[Aim of the task]
Starting at the line holding "Where should I" and finishing at the line holding "The image size is (1568, 775).", transcribe the material exactly, keeping both ends but no pictures.

[Data for this task]
____________________

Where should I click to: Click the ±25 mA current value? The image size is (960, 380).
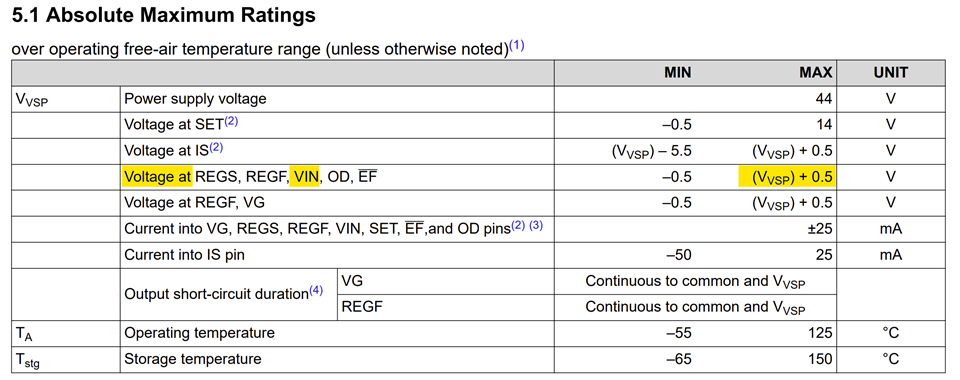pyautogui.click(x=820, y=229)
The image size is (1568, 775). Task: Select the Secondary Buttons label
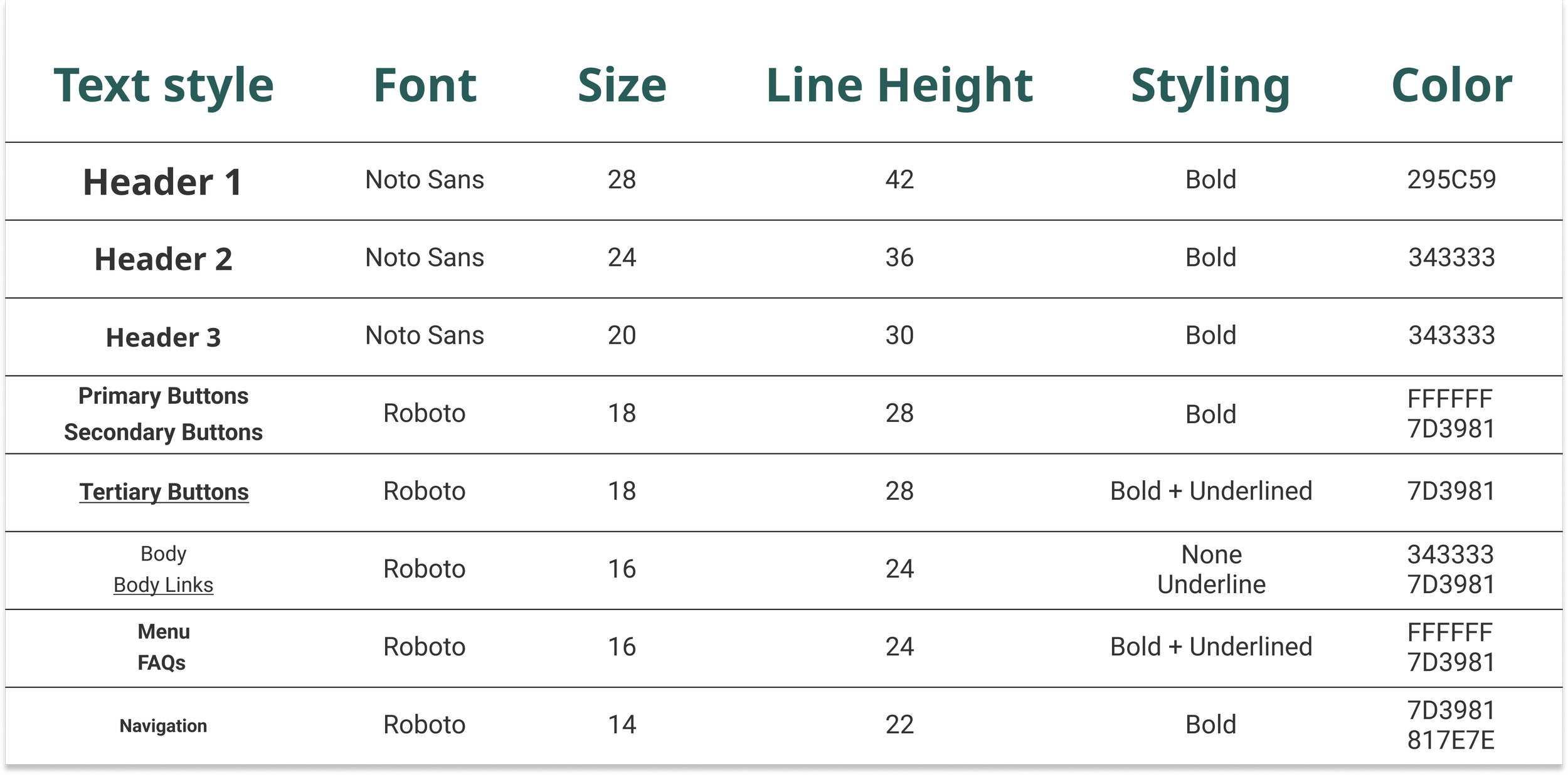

____________________

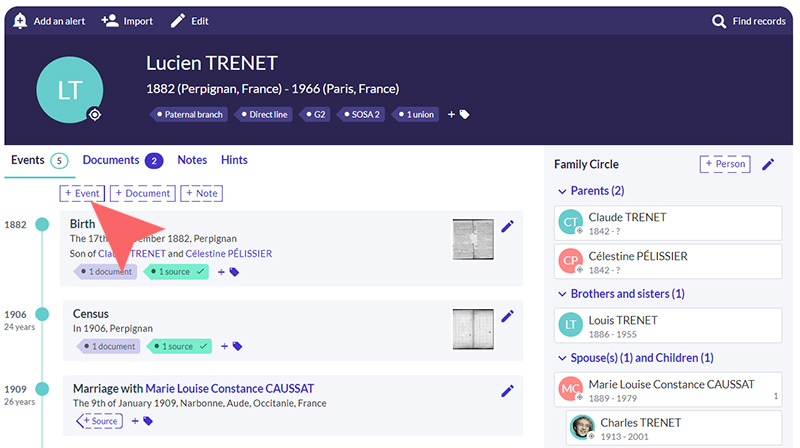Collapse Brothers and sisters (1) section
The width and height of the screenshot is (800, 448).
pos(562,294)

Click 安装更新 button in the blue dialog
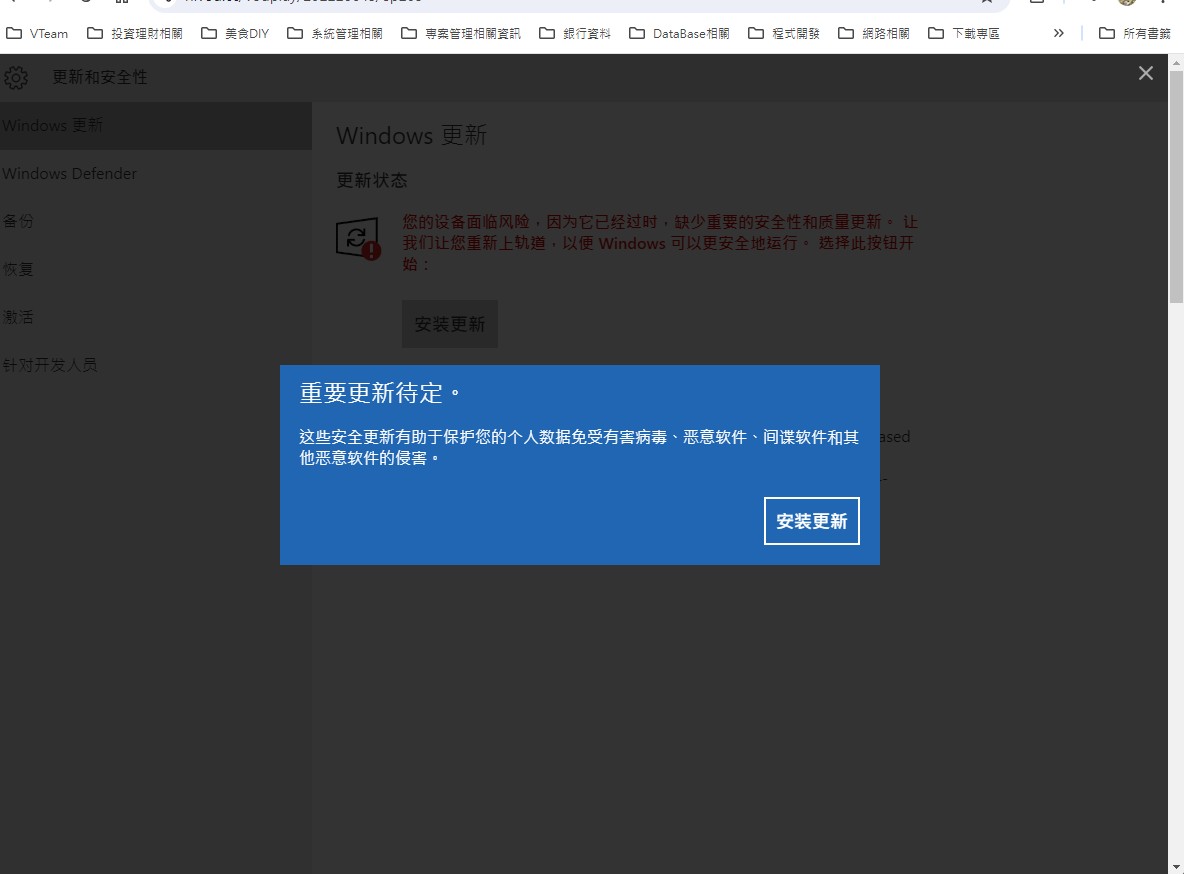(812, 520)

____________________

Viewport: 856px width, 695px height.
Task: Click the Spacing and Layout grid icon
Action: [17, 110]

____________________

[Answer area]
Where should I click to: Click the ±25 mA current value? The image size is (960, 380).
pyautogui.click(x=820, y=229)
The image size is (1568, 775). Task: Select the Secondary Buttons label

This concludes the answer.